Rewrite every line of the entries below as a Markdown table with the columns Row and Entry line. Number the rows in order and leave out blank lines.

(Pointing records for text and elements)
------------------------------------------------
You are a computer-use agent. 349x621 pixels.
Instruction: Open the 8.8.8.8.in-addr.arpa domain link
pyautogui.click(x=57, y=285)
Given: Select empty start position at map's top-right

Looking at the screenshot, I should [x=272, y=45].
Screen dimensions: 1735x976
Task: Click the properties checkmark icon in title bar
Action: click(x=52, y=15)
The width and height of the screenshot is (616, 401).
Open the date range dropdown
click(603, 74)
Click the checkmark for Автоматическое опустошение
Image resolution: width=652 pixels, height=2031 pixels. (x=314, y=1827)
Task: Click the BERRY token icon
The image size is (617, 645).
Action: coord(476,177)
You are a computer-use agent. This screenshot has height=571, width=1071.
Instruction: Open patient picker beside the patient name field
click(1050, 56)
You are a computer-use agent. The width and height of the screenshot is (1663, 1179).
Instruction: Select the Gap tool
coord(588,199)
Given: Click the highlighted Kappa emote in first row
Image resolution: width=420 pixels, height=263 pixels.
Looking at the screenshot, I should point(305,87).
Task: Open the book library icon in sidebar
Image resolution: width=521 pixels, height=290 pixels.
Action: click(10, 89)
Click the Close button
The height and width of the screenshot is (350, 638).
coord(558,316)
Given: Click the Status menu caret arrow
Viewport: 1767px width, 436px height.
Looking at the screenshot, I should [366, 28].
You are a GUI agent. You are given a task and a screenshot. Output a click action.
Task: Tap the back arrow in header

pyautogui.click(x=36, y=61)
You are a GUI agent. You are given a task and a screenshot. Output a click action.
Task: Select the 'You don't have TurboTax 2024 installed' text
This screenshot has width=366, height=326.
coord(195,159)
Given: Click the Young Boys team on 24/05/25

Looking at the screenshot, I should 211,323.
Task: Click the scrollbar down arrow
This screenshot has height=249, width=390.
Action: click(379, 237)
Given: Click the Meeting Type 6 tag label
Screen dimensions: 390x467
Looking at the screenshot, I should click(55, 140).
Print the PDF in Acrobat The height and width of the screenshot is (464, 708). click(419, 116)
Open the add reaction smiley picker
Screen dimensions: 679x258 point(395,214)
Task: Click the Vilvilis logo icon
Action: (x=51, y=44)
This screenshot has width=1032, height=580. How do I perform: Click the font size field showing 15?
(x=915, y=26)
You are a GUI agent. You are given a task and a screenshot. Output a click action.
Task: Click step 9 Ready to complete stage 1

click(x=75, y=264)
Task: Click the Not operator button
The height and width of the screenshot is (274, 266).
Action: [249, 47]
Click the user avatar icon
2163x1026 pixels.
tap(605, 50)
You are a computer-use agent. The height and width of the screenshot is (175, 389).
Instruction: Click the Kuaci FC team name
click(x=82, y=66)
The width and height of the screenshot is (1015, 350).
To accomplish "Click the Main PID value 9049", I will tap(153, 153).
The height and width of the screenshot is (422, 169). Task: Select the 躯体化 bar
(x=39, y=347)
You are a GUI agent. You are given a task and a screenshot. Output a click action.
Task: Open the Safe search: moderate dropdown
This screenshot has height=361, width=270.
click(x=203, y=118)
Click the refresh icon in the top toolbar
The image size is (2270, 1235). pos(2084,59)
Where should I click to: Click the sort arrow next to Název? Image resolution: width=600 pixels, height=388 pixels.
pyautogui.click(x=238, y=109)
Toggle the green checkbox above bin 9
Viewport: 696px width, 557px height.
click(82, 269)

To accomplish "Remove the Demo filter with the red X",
------------------------------------------------
### RIGHT ANSWER
| Row | Entry line |
|---|---|
| 1 | You are a computer-use agent. 349x621 pixels. |
| 2 | Instruction: Open the 8.8.8.8.in-addr.arpa domain link |
| 3 | pyautogui.click(x=57, y=285) |
| 4 | Given: Select empty start position at map's top-right |
| 5 | Looking at the screenshot, I should [x=272, y=45]. |
| 6 | Screen dimensions: 1735x976 |
| 7 | Task: Click the properties checkmark icon in title bar |
| 8 | Action: click(x=52, y=15) |
| 9 | The width and height of the screenshot is (616, 401). |
| 10 | Open the date range dropdown |
| 11 | click(603, 74) |
| 12 | Click the checkmark for Автоматическое опустошение |
| 13 | Image resolution: width=652 pixels, height=2031 pixels. (x=314, y=1827) |
| 14 | Task: Click the BERRY token icon |
| 15 | The image size is (617, 645). |
| 16 | Action: coord(476,177) |
| 17 | You are a computer-use agent. This screenshot has height=571, width=1071. |
| 18 | Instruction: Open patient picker beside the patient name field |
| 19 | click(1050, 56) |
| 20 | You are a computer-use agent. The width and height of the screenshot is (1663, 1179). |
| 21 | Instruction: Select the Gap tool |
| 22 | coord(588,199) |
| 23 | Given: Click the highlighted Kappa emote in first row |
| 24 | Image resolution: width=420 pixels, height=263 pixels. |
| 25 | Looking at the screenshot, I should point(305,87). |
| 26 | Task: Open the book library icon in sidebar |
| 27 | Image resolution: width=521 pixels, height=290 pixels. |
| 28 | Action: click(10, 89) |
| 29 | Click the Close button |
| 30 | The height and width of the screenshot is (350, 638). |
| 31 | coord(558,316) |
| 32 | Given: Click the Status menu caret arrow |
| 33 | Viewport: 1767px width, 436px height. |
| 34 | Looking at the screenshot, I should [366, 28]. |
| 35 | You are a GUI agent. You are given a task and a screenshot. Output a click action. |
| 36 | Task: Tap the back arrow in header |
| 37 | pyautogui.click(x=36, y=61) |
| 38 | You are a GUI agent. You are given a task and a screenshot. Output a click action. |
| 39 | Task: Select the 'You don't have TurboTax 2024 installed' text |
| 40 | This screenshot has width=366, height=326. |
| 41 | coord(195,159) |
| 42 | Given: Click the Young Boys team on 24/05/25 |
| 43 | Looking at the screenshot, I should 211,323. |
| 44 | Task: Click the scrollbar down arrow |
| 45 | This screenshot has height=249, width=390. |
| 46 | Action: click(379, 237) |
| 47 | Given: Click the Meeting Type 6 tag label |
| 48 | Screen dimensions: 390x467 |
| 49 | Looking at the screenshot, I should click(55, 140). |
| 50 | Print the PDF in Acrobat The height and width of the screenshot is (464, 708). click(419, 116) |
| 51 | Open the add reaction smiley picker |
| 52 | Screen dimensions: 679x258 point(395,214) |
| 53 | Task: Click the Vilvilis logo icon |
| 54 | Action: (x=51, y=44) |
| 55 | This screenshot has width=1032, height=580. How do I perform: Click the font size field showing 15? |
| 56 | (x=915, y=26) |
| 57 | You are a GUI agent. You are given a task and a screenshot. Output a click action. |
| 58 | Task: Click step 9 Ready to complete stage 1 |
| 59 | click(x=75, y=264) |
| 60 | Task: Click the Not operator button |
| 61 | The height and width of the screenshot is (274, 266). |
| 62 | Action: [249, 47] |
| 63 | Click the user avatar icon |
| 64 | 2163x1026 pixels. |
| 65 | tap(605, 50) |
| 66 | You are a computer-use agent. The height and width of the screenshot is (175, 389). |
| 67 | Instruction: Click the Kuaci FC team name |
| 68 | click(x=82, y=66) |
| 69 | The width and height of the screenshot is (1015, 350). |
| 70 | To accomplish "Click the Main PID value 9049", I will tap(153, 153). |
| 71 | The height and width of the screenshot is (422, 169). Task: Select the 躯体化 bar |
| 72 | (x=39, y=347) |
| 73 | You are a GUI agent. You are given a task and a screenshot. Output a click action. |
| 74 | Task: Open the Safe search: moderate dropdown |
| 75 | This screenshot has height=361, width=270. |
| 76 | click(x=203, y=118) |
| 77 | Click the refresh icon in the top toolbar |
| 78 | The image size is (2270, 1235). pos(2084,59) |
| 79 | Where should I click to: Click the sort arrow next to Název? Image resolution: width=600 pixels, height=388 pixels. |
| 80 | pyautogui.click(x=238, y=109) |
| 81 | Toggle the green checkbox above bin 9 |
| 82 | Viewport: 696px width, 557px height. |
| 83 | click(82, 269) |
| 84 | To accomplish "Remove the Demo filter with the red X", |